After Facebook removed the video, Immanuel offered the tech company a warning on Twitter.

"Hello Facebook put back my profile page and videos up or your computers with start crashing till you do," she wrote. "You are not bigger that God. I promise you. If my page is not back up face book will be down in Jesus name."

By early Tuesday morning, after Trump's retweets, Twitter joined Facebook and YouTube in blocking the misleading video. The platform also added an editorial note to its trending topics, where the search term "Breitbart" had been spiking for hours as people posted about the video. "Hydroxychloroquine is not an effective treatment for COVID-19, according to the FDA," the new trending topic said, in addition to providing additional context about hydroxychloroquine. Several tweets with the video, including at least two shared by Trump, were removed. The social media site also removed a tweet by Donald Trump Jr., that featured a version of the video.

Despite the platforms' efforts to suppress the misinformation, tens of millions of people watched it online Monday, and different versions of the clip could still be found on the social media platforms early Tuesday morning, as people continued to share and re-upload the video.

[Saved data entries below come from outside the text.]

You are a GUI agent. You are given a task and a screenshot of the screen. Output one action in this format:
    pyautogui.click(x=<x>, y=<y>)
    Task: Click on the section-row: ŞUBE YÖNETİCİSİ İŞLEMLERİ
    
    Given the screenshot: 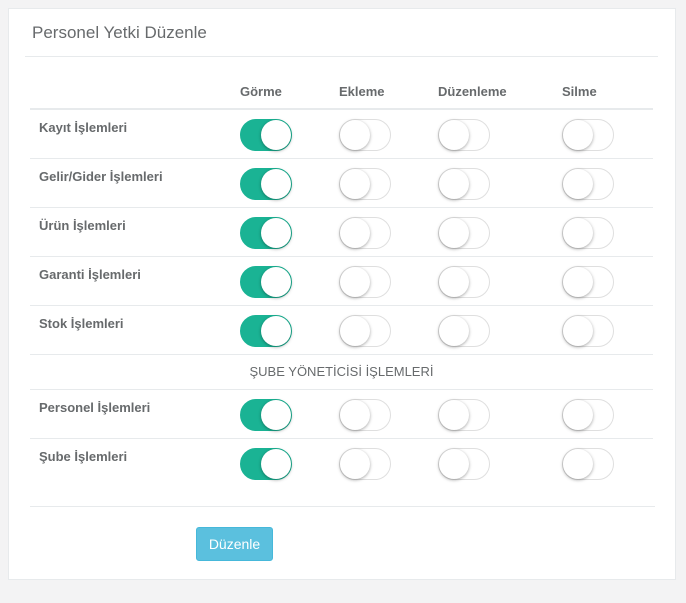 What is the action you would take?
    pyautogui.click(x=342, y=372)
    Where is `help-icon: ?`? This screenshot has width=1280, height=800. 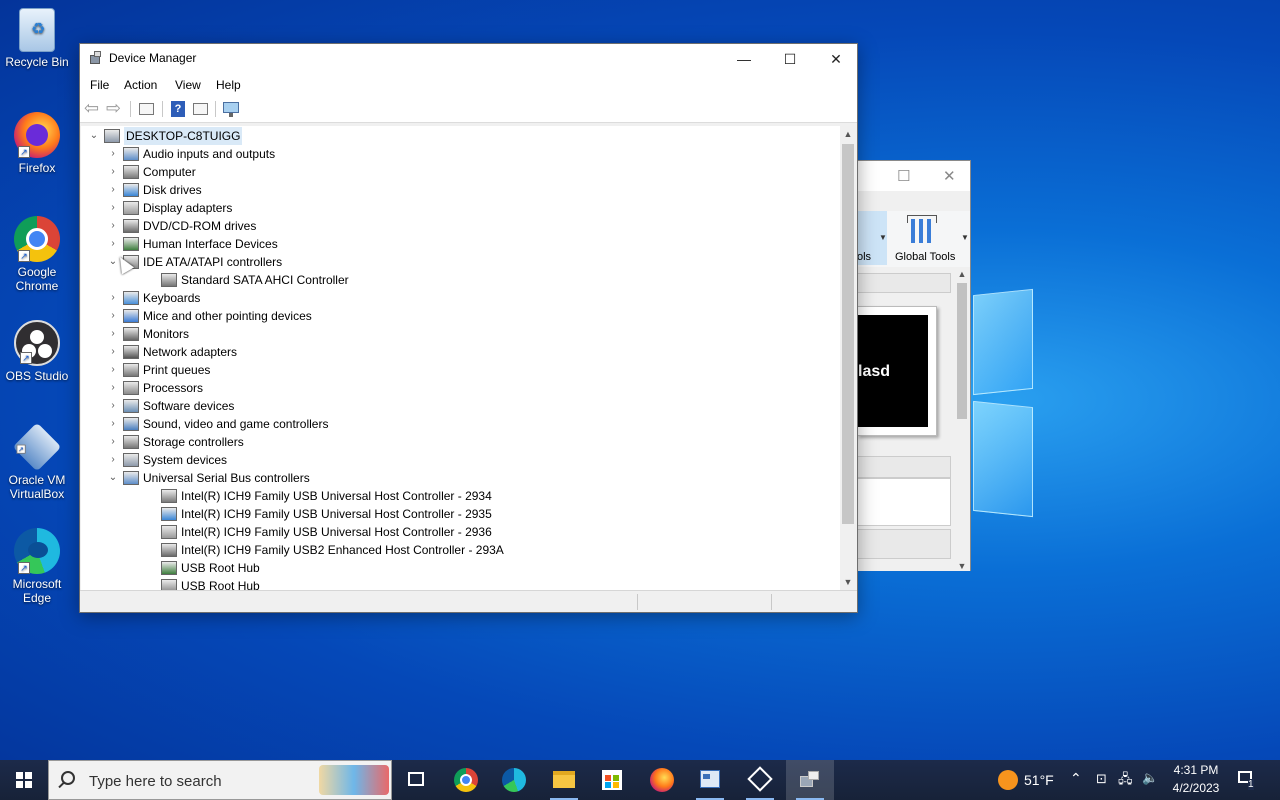 help-icon: ? is located at coordinates (179, 109).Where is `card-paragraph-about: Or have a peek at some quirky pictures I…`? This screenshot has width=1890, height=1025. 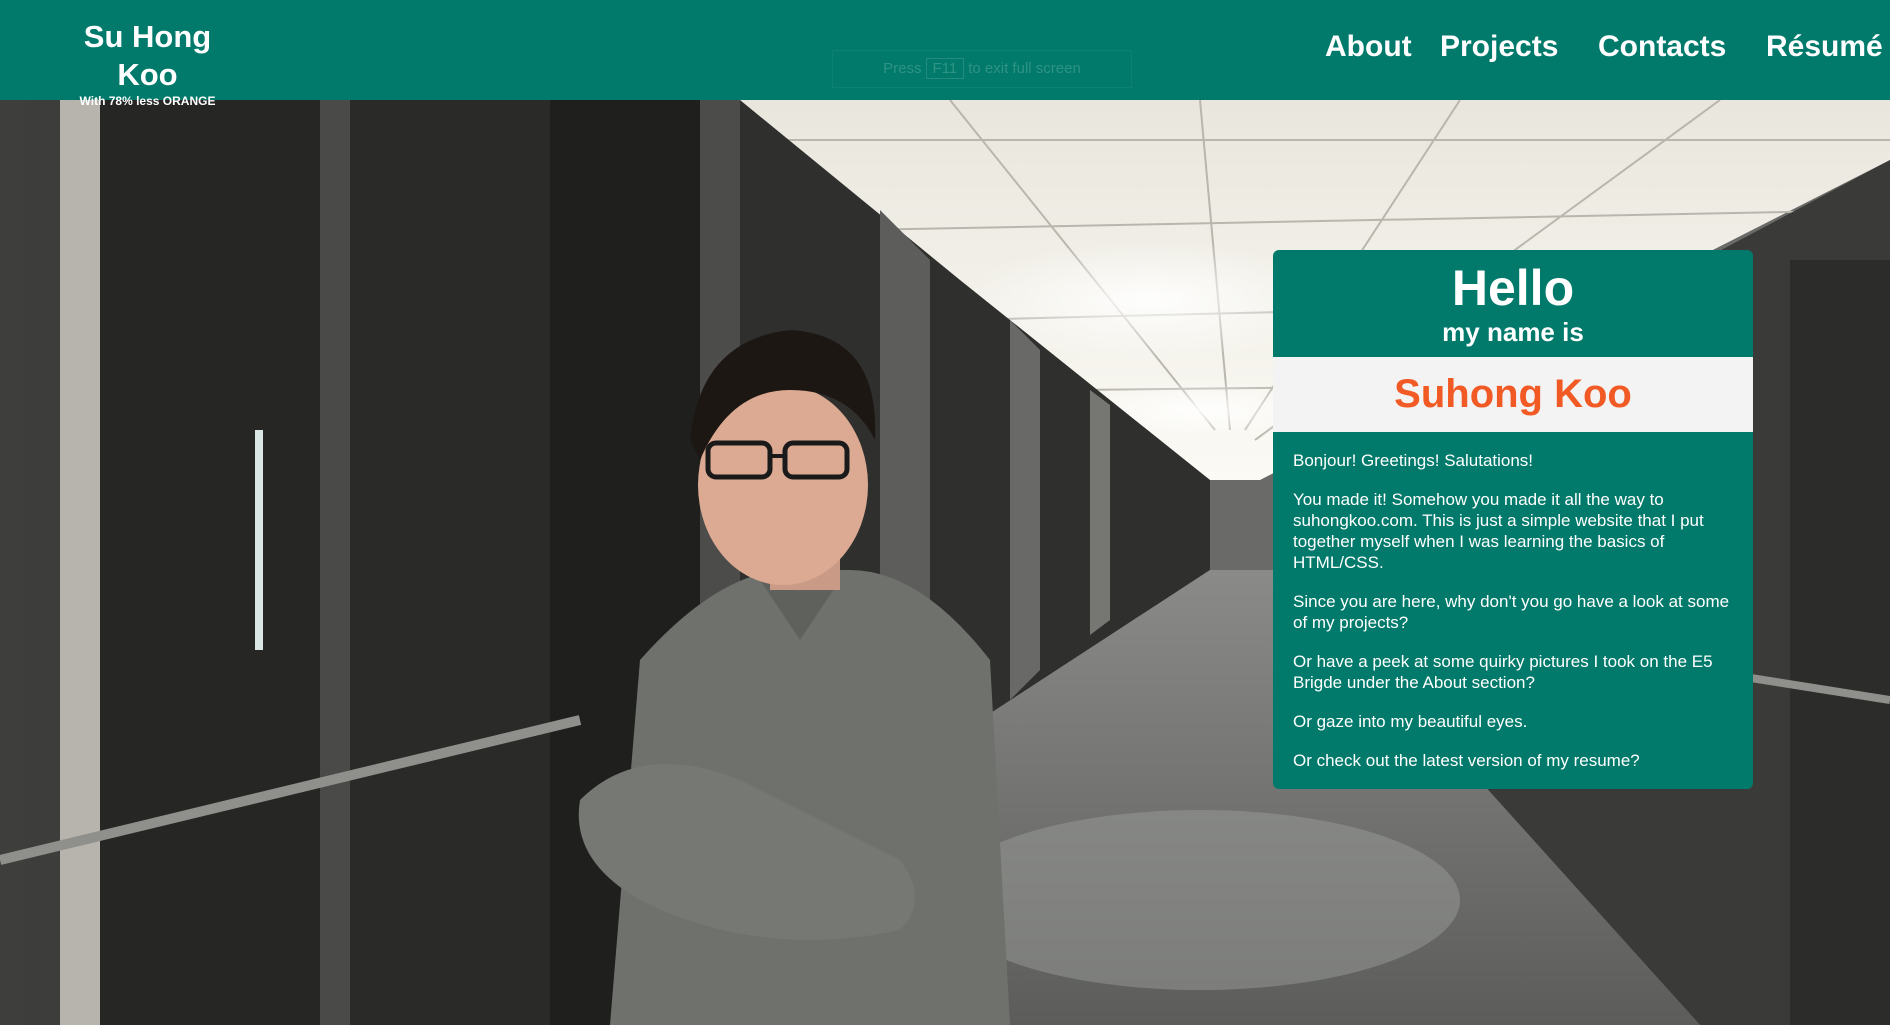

America's Frontline Doctors has a website that appears to be just 12 days old. That site links to the Twitter account of the group's founder, Simone Gold, a Trump-supporting doctor based in Los Angeles. The group claims to consist of several doctors who appear to be licensed in California, Georgia and Texas.

Different versions of the clip were shared on Monday by Breitbart, which covered the group's news conference, and the Tea Party Patriots, which had reportedly organized the summit.

Social media sites have moved to shut down misleading information about the coronavirus pandemic in the past. In May, Facebook, YouTube and Vimeo removed a trailer for a documentary called "Plandemic" after it went viral. That video falsely claimed masks could be harmful and promoted conspiracy theories about Fauci.

Monday's viral video prompted thousands of posts spreading false information about the pandemic. The first tweet the president shared, which included the clip, suggested hydroxychloroquine was being maligned in a ploy to discredit Trump and harm his reelection bid.

“WOW!! Doctor calls out what should be the biggest scandal in modern American history,” said the now-deleted tweet shared by Trump. “The suppression of #Hydroxychloroquine by Fauci & the Democrats to perpetuate COVID deaths to hurt Trump.”